| name | drama-workflow |
| description | Orchestrate the full plot-point dramatic function analysis pipeline — text preprocessing, parallel segment analysis, result integration, and report generation — for long-form story content. Use when analyzing plot points and dramatic functions in long texts, producing structured dramatic analysis reports, or coordinating multi-step story analysis workflows. |
| allowed-tools | Read |
| license | MIT |
| compatibility | Claude Code 1.0+ |
| metadata | {"category":"workflow","version":"2.1.0","last_updated":"2026-01-11T00:00:00.000Z","maintainer":"Gong Fan","model":"opus"} |
Plot Point Dramatic Function Analysis Workflow Orchestrator
Workflow
Step 1: Text Preprocessing
- Split input text at natural scene or chapter boundaries.
- Target segment size: 2,000–4,000 words with ~200-word overlap between adjacent segments to preserve context continuity.
- Checkpoint: verify every paragraph is covered by at least one segment (no gaps).
Step 2: Parallel Segment Analysis
For each segment, identify:
- Plot points — actions or events that change the direction of the story (turning points, revelations, confrontations).
- Dramatic function of each plot point — classify as: exposition, rising action, climax, falling action, or resolution.
- Quote or paraphrase the specific text passage supporting each identification.
Step 3: Result Integration
- Merge plot points from all segments in chronological order.
- Deduplicate plot points that span segment boundaries (same event appearing in overlapping regions).
- Checkpoint: confirm the merged list covers the full story arc from opening to ending.
Step 4: Dramatic Structure Analysis
- Map the merged plot points onto a dramatic arc (tension curve).
- Identify structural patterns: three-act structure, rising/falling tension, parallel storylines.
- Note any structural weaknesses (missing climax, unresolved threads, pacing imbalances).
Step 5: Report Generation
Assemble findings into the output format below.

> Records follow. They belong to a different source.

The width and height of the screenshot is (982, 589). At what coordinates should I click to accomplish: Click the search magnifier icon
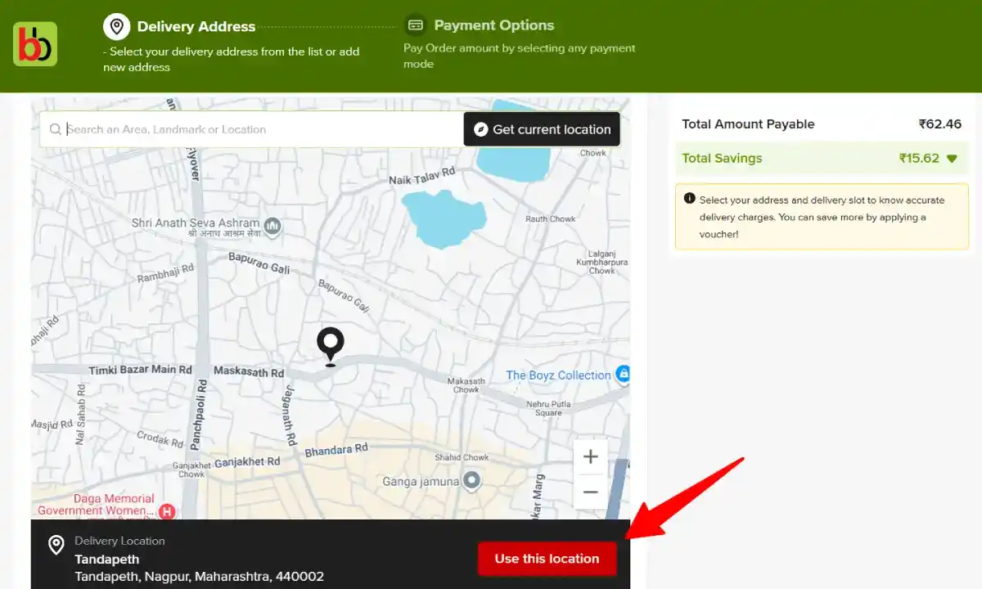pos(55,129)
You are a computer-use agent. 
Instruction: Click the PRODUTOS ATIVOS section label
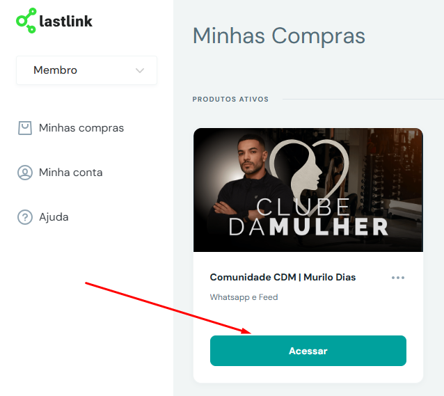(x=230, y=99)
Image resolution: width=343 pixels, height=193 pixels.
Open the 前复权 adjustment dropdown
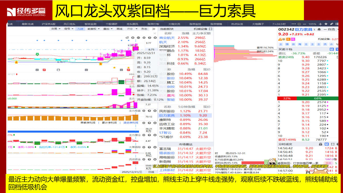click(93, 29)
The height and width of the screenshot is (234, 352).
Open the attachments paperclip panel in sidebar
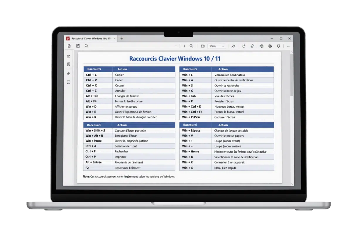(69, 73)
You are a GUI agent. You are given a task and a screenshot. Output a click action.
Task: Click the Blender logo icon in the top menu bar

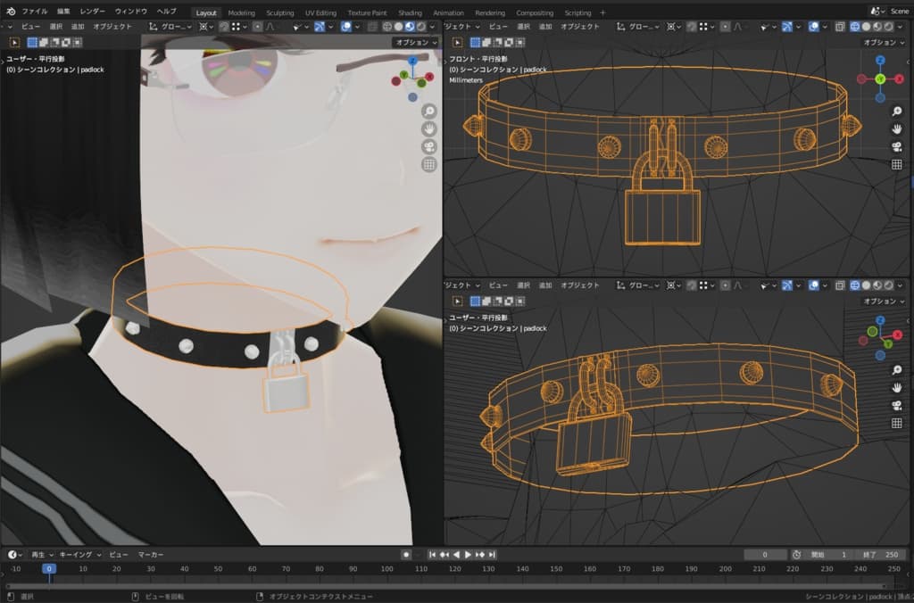click(10, 12)
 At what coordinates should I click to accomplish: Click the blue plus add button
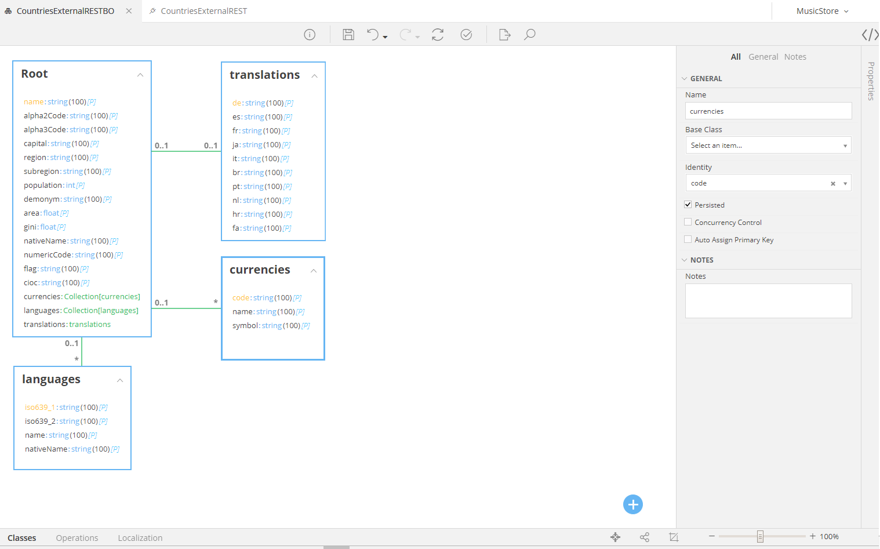coord(632,504)
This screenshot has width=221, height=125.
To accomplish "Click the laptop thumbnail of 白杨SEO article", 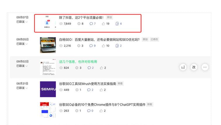I will click(x=48, y=45).
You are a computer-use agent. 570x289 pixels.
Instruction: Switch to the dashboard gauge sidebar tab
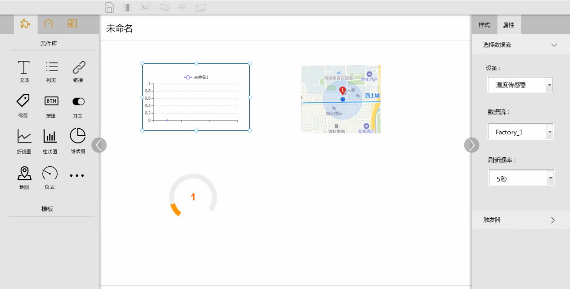tap(49, 24)
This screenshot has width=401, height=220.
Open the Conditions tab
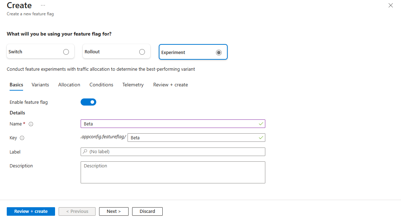click(101, 85)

Include professional insights from a screenwriter perspective.
Input Requirements
- Long text story content.
- Analysis requirement description (optional).
Output Format
[Plot Point Dramatic Function Analysis Report]

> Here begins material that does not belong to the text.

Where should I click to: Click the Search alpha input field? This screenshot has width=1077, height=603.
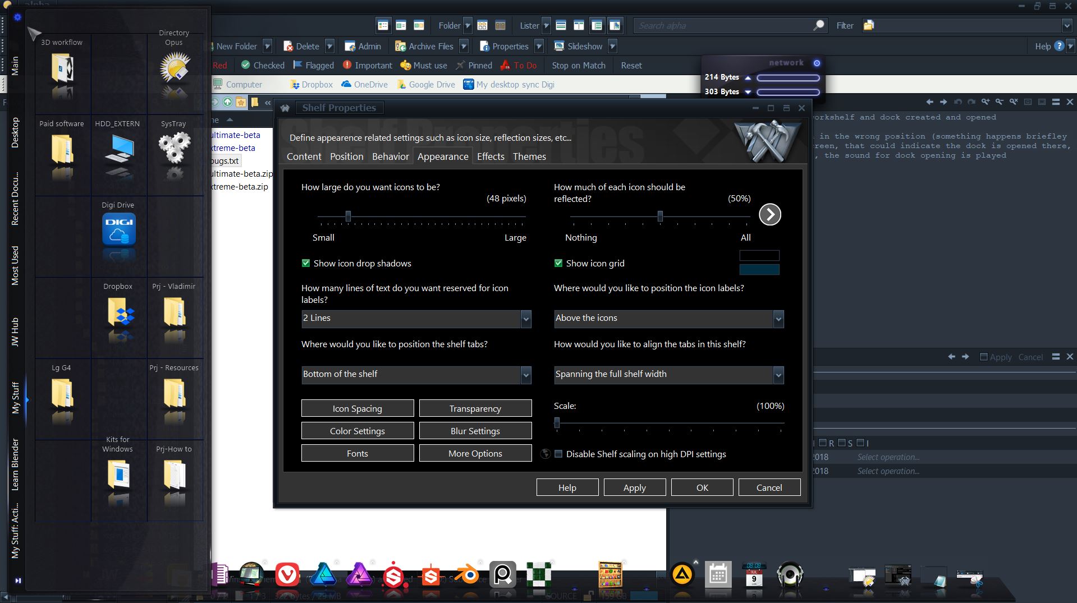724,25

━━━━━━━━━━━━━━━━━━━━━━━━━━━━━━━━━━
I. Analysis Overview
━━━━━━━━━━━━━━━━━━━━━━━━━━━━━━━━━━
- Text Length: [Word count]
- Number of Segments: [Count]
- Total Plot Points: [Count]
━━━━━━━━━━━━━━━━━━━━━━━━━━━━━━━━━━
II. Plot Point Analysis
━━━━━━━━━━━━━━━━━━━━━━━━━━━━━━━━━━
[Plot Point 1]: [Description]
[Dramatic Function]: [Analysis]
[Plot Point 2]: [Description]
[Dramatic Function]: [Analysis]
...
━━━━━━━━━━━━━━━━━━━━━━━━━━━━━━━━━━
III. Dramatic Structure Analysis
━━━━━━━━━━━━━━━━━━━━━━━━━━━━━━━━━━
[Overall dramatic structure analysis]
━━━━━━━━━━━━━━━━━━━━━━━━━━━━━━━━━━
IV. Professional Insights
━━━━━━━━━━━━━━━━━━━━━━━━━━━━━━━━━━
[Professional insights from screenwriter perspective]
Constraints
- Minimum input length: text must be long enough to meaningfully split (typically >4,000 words).
- Each plot point must cite or paraphrase supporting text — no unsupported claims.
- Final report must cover the complete story arc with no gaps between segments.
References
See {baseDir}/references/examples.md for worked examples of plot-point dramatic function analysis reports across different text types (long novels, scripts).